Wat gebeurt er bij het betreden van een vreemde kamer, waar iemand zit? Je komt er iets doen. Je blik zwerft, zoekt houvast.
Dat moment draagt het gedicht 'Reserve' van Maaike de Wolf (Amsterdam 1978, nog geen bundel verschenen), dat ik vond in Het Liegend Konijn nummer 1, 2015.
Het neemt de lezer mee over een drempel. En daar is hoe dan ook een storing, een neonletter gaat aan en uit, zoals deze hele visite, het hele gedicht aan en uit knippert. De binnentredende hoofdpersoon verdeelt zich letterlijk in stukken. Haar hoofd heeft ze voor de zekerheid zolang in de boekenkast gelegd, zegt ze. Dat is haar reserve.
Blijft de vraag wat ze hier hoopt te vinden, De 'professor meneer' zit daar, in de hoek van zijn stoel.

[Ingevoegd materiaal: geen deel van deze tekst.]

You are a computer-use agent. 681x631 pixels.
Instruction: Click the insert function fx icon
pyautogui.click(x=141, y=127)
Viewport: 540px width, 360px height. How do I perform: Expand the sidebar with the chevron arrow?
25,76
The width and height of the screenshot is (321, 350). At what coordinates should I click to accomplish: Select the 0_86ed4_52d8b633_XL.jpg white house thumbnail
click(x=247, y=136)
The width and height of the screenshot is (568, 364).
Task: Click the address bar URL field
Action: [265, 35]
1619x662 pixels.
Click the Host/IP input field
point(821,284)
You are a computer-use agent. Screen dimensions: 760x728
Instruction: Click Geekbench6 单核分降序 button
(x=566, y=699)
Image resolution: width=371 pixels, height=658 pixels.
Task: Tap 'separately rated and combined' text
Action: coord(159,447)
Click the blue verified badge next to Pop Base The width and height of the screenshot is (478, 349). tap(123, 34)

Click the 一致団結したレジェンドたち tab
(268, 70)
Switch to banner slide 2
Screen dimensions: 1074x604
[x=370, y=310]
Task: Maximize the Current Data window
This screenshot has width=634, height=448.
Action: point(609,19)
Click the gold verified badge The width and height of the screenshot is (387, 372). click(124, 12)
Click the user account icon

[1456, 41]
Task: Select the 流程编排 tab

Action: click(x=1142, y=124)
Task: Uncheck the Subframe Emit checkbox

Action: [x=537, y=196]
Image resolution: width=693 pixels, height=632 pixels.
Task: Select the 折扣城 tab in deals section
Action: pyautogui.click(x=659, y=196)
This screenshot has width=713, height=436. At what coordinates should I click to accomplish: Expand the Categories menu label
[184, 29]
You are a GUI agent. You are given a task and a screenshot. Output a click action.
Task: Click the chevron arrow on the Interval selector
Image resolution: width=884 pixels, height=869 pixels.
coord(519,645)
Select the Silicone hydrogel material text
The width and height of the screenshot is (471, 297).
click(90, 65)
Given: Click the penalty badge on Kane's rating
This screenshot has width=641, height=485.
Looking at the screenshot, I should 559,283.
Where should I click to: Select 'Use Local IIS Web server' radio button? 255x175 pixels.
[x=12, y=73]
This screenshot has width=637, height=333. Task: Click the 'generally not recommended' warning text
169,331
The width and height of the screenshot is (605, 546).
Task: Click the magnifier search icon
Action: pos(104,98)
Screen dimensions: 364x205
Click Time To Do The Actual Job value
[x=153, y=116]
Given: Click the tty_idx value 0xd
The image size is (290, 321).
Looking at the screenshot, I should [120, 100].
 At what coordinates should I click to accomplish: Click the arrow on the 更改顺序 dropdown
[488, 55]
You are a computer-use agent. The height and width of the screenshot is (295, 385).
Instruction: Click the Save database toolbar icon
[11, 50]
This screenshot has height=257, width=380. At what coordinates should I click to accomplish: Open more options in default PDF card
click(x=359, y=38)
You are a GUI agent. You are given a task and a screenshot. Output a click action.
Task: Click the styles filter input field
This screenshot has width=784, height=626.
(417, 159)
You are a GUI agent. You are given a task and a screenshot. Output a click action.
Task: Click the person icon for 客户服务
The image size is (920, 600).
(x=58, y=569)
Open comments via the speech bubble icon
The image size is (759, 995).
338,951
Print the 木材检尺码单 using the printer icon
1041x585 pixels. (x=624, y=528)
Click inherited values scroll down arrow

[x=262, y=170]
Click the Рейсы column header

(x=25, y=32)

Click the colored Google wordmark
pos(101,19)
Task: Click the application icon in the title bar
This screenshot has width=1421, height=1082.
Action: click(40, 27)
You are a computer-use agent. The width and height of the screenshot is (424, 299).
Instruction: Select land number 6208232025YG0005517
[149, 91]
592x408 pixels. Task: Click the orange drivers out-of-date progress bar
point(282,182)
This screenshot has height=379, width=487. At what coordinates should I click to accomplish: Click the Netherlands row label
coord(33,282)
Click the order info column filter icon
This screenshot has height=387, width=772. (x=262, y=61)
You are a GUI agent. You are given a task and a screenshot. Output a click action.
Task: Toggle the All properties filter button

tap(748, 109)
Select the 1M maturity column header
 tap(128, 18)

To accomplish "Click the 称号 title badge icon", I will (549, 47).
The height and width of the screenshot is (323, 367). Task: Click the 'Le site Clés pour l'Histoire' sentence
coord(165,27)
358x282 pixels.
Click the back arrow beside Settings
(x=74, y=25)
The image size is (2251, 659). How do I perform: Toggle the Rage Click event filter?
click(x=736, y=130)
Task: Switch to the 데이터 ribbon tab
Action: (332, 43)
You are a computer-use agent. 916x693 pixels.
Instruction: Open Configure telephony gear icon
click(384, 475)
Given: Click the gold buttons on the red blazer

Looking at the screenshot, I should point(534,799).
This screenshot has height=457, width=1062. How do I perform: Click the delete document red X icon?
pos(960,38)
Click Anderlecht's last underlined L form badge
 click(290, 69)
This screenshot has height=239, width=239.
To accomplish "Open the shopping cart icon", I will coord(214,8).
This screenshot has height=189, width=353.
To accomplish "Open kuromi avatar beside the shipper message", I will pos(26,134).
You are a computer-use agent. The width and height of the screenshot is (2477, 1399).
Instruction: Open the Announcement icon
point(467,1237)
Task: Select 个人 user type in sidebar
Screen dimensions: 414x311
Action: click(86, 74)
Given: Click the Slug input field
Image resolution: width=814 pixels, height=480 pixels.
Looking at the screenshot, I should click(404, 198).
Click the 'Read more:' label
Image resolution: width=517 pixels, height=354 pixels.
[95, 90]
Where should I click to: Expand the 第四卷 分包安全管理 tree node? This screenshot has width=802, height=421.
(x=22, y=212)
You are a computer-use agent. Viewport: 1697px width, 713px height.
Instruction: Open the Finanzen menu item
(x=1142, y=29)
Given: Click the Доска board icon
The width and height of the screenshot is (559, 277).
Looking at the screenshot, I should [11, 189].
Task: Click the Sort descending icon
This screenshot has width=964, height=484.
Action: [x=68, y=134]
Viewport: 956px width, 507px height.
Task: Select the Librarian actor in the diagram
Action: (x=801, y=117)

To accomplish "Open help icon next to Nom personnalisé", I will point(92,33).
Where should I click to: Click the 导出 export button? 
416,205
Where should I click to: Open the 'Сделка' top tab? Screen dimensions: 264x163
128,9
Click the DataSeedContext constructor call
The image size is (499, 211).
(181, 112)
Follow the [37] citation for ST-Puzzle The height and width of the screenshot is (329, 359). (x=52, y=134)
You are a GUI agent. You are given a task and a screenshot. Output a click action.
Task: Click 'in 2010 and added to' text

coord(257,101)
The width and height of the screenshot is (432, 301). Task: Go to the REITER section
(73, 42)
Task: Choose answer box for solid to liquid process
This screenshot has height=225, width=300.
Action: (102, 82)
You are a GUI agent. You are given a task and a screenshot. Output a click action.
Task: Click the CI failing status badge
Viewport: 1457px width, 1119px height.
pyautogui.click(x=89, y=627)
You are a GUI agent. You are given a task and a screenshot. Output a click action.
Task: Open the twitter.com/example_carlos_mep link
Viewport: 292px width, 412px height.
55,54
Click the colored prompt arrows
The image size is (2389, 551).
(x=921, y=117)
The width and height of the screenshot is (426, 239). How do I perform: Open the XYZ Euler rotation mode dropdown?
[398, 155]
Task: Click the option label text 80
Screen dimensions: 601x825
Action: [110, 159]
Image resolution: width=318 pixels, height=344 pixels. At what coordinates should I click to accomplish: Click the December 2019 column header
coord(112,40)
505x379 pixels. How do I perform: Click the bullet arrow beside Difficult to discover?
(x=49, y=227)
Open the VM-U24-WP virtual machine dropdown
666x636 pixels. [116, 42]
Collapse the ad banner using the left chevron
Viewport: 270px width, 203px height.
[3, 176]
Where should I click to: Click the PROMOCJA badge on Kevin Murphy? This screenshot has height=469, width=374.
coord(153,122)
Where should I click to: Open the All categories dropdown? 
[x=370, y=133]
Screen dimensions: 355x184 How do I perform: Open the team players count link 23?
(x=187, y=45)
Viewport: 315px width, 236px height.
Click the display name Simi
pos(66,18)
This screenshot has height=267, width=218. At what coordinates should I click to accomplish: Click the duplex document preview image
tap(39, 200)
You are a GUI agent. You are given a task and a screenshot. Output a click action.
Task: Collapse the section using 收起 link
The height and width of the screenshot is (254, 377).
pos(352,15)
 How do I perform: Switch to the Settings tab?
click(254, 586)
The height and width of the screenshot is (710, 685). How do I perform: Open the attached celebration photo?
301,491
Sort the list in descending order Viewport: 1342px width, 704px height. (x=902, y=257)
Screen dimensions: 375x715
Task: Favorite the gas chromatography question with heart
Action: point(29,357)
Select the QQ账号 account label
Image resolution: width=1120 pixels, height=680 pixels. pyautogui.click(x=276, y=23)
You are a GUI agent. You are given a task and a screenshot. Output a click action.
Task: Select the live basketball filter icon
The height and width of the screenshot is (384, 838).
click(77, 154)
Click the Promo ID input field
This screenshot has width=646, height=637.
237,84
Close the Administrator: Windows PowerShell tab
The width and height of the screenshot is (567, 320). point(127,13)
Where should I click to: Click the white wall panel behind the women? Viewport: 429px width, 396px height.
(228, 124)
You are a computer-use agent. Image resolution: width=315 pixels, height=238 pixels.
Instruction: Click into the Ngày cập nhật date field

Hij blijft heel, zegt hij.
Binnen zit professor meneer, aan het eind van de kamer
in de hoek van zijn stoel, handen gevouwen.
We doen alsof we niet zien dat er buiten aan de gevel
een neonletter stottert.
Meneer blijft heel, hij zegt: 'We nemen er geen koffie bij',
terwijl ik mezelf in stukken over de ruimte verdeel.
Je hoopt op een blaffende hond, het licht van de ijskast
langs iemands naakte lichaam.
Mijn hoofd ligt in de boekenkast
ontmaskerd als reserve, terwijl het origineel
nog ergens ongeschonden - het is tijd.